One day Raghu and Raman were passing through a meadow when Raghu chanced upon a potful of gold ingots lying half buried. He picked it up and exclaimed, “My good and glorius days have begun!”
A bandit hiding behind a bush sprang up and tried to snatch the pot, but Raman intervened and in the process received a stab from the bandit. The wound luckily was superficial.
But a year passed and then two years. Neither Raghu become a king nor Raman died.

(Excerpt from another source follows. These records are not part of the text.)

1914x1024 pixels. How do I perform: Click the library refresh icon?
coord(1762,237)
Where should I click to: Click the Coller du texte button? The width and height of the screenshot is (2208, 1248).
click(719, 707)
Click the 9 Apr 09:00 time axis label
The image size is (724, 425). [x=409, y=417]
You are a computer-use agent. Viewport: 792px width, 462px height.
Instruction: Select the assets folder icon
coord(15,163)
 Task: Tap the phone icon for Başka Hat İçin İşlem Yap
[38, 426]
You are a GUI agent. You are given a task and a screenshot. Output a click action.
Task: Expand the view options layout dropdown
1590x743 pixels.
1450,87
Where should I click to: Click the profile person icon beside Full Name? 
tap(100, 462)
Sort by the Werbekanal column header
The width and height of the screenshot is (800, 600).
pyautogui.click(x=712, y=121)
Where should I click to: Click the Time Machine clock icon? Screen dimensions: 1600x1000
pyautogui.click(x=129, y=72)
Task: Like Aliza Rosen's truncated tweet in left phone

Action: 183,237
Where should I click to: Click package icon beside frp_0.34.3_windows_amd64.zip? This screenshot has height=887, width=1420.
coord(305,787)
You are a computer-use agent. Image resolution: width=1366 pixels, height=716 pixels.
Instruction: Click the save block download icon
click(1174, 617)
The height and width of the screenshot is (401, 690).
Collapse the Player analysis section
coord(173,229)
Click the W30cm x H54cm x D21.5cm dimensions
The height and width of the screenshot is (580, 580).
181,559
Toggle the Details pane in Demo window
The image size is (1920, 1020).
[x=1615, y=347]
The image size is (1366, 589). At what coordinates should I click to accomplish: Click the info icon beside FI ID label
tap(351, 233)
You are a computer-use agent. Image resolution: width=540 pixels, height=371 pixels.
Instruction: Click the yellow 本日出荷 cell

Both sought out the astrologer and demanded of him an explanation for the failure of his predictions.
“They have not failed,” he explained after a meditative study of the horoscopes: “They have only been modified because of the revolutionary change in the consciousness of each of you in your own way.” He then told Raghu, “As you grew terribly proud and cruel, your kingly luck was reduced to your receiving a mere potful of gold.” Looking at Raman, he said, “Death was necessary for your certain spiritual experience for your soul planned to derive in your next incarnation. But it received the same experience in this life itself because of the radical change in your attitude. This new phase of your life is equivalent to a new birth.”
So strong has been the Indian’s faith in astrology in whatever bit of the lore that has been available to him and however distorted and weakened in the hands of petty professionals and charlatans – the collective faith itself might have become a force to mould his attitude and action. But one vital truth is often ignored: the philosophy of astrological prediction basically had only one aim and that is to help one lead a righteous life, to determine auspicious moments for actions that were beneficient in a healthy sense. The complex relation between human life and nature, between man and cosmos which astrology sought to stress was based on the basic truth of a subtle consciousness pervading the entire creation. Astrology, like the Tantra, weakened because of man’s eagerness to take advantage of propitious moments often for unworthy causes. At a popular level, “Pleasing the planets” became a synonym of astrology.
But if ever astrology will be restored to its pristine glory, it will be a lore by itself, independent of the academic world of science. Alternatively, the definition and scope of science must expand to accommodate it.
Till then astrology will remain a riddle for the most, a sacred discipline for a few, a matter of debate for the academics and an opportunity for the fake, the last case exemplified in the following piece from the Venetian traveler Nicolo Manucci’s memoirs (1656):
“Data was also possessed with the craze of putting faith in astrologers, of whom he entertained a considerable number. The chief of them was called Bhawani Das, who had a great liking and affection for me, because he enjoyed drinking my wine. This man had placed his head in danger by a paper, in which he declared that without the slightest doubt the said prince (Dara) would become king. I asked him in familiar conversation how he could have had the audacity to sign such a paper, and what excuse he had ready to produce if did not happen accordingly. The astrologer laughed and heartily at my question, and said to me that if the said prince should come to be king, he would accord to him the greatest credit; if not, the prince would be sufficiently busied in saving his own life, and not likely to have time to seek that of an astrologer.”